My Selfie, Myself
Can a selfie reveal something more about ourselves than just vanity? One researcher says yes.
For many of us, the word "selfie" probably conjures up a poorly-lit image of a teenage girl pouting at a camera.
This week, Oxford Dictionaries named selfie The International Word of the Year. It's based on how much use of the term increased over last year. And the term, like the practice itself, is ubiquitous. From celebrities to your pals on Facebook to Pope Francis, the selfie is everywhere. Even on this box of Girl Guide cookies we bought this week:
Although we may think of selfies as a contemporary trend, this form of self-portraiture has a history dating back to "the dawn of photography," says Aimee Morrison.

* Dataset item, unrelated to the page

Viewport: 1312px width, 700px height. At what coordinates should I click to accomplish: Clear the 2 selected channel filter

Morrison is an Associate Professor of English Language and Literature at Waterloo University (https://uwaterloo.ca/). Recently, she has delved into the history of the selfie, in the broader context of historical photographic portraiture. This week on Spark, we ask Morrison about her findings.
The selfie, she says, is a mode of expression that has long served as a way for people to "craft narratives about themselves." And while selfies may be considered vain or frivolous, they arise from a natural fascination that "all human beings" have with their own images.
Selfies, then and now
Selfies may have been around for a while, but the ways we share them have changed, Morrison says. While photographic self-portraits were at one time mainly for personal use, taking a selfie has now become an inherently social activity.

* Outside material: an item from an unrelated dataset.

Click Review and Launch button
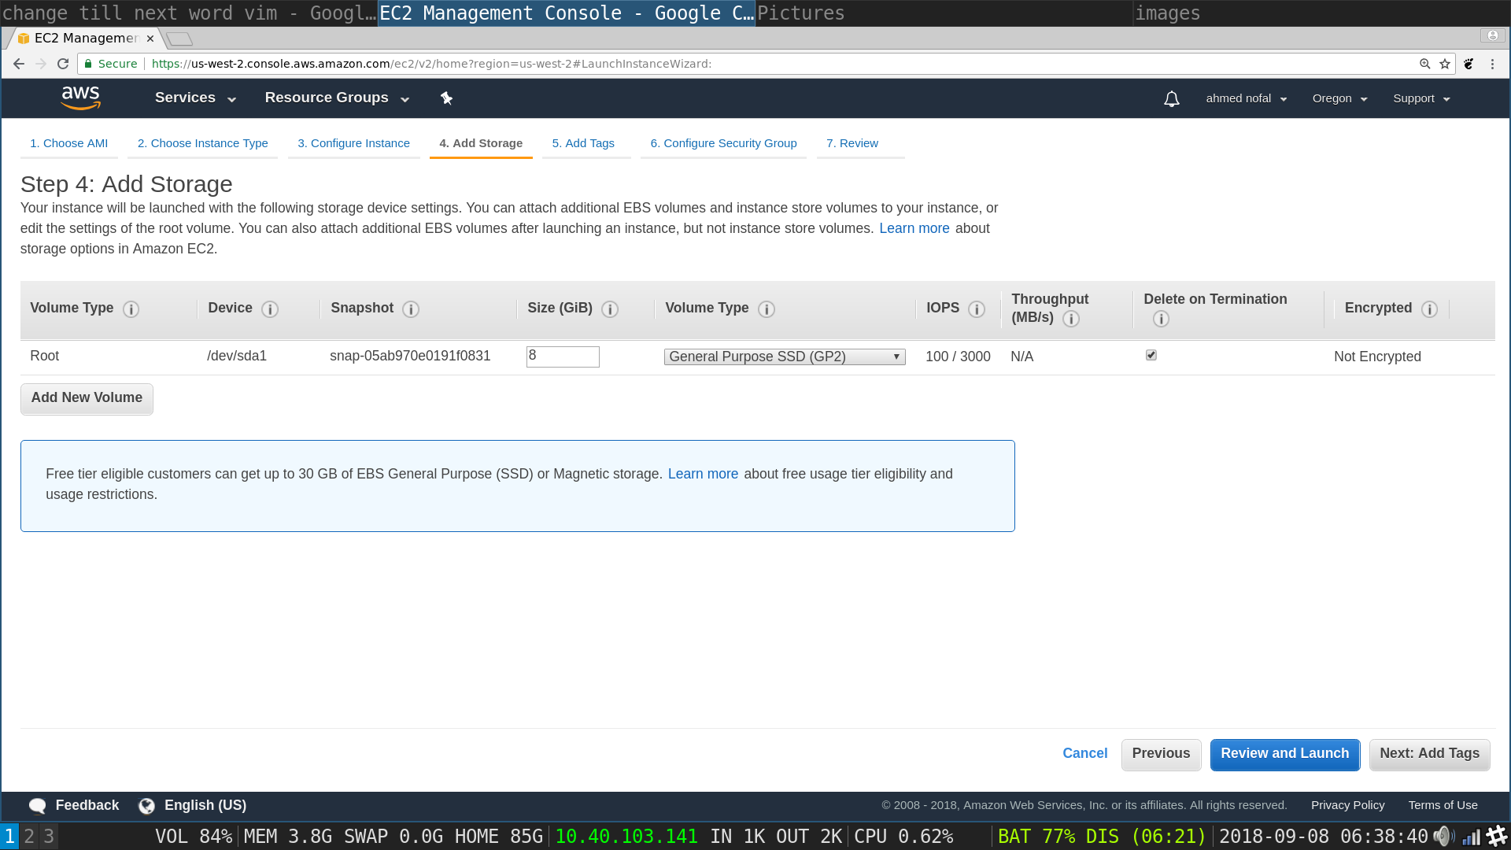Screen dimensions: 1511x850 [1284, 754]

Morrison views the selfie as a way for us to engage with others online. The majority of today's selfies are taken on cellphones, using apps like Instagram, which creates "a kind of baked in sharing" element.
Further, by sharing these images of ourselves with our networks, they become a sort of "stand in" for our physical selves - even if we can't be somewhere, our images can.
"Now you can choose how you want to represent yourself."
Selfies can also be empowering for their subject, says Morrison.
She argues that there are few situations where we control how we are portrayed in an image. Morrison uses the example of the school portrait, where we are told exactly how to pose.
The selfie provides an alternative way for us to compose the image we'd like to project. "Now you can choose how you want to represent yourself. You become a producer of images of yourself, instead of one who is passively photographed and represented by others."
But if we can choose the images that we project, why do all selfies seem to look the same?
"People base their practices both on what they see their peer group doing, and also what they see in the media," says Morrison. And, if those images are homogeneous, our selfies will be too.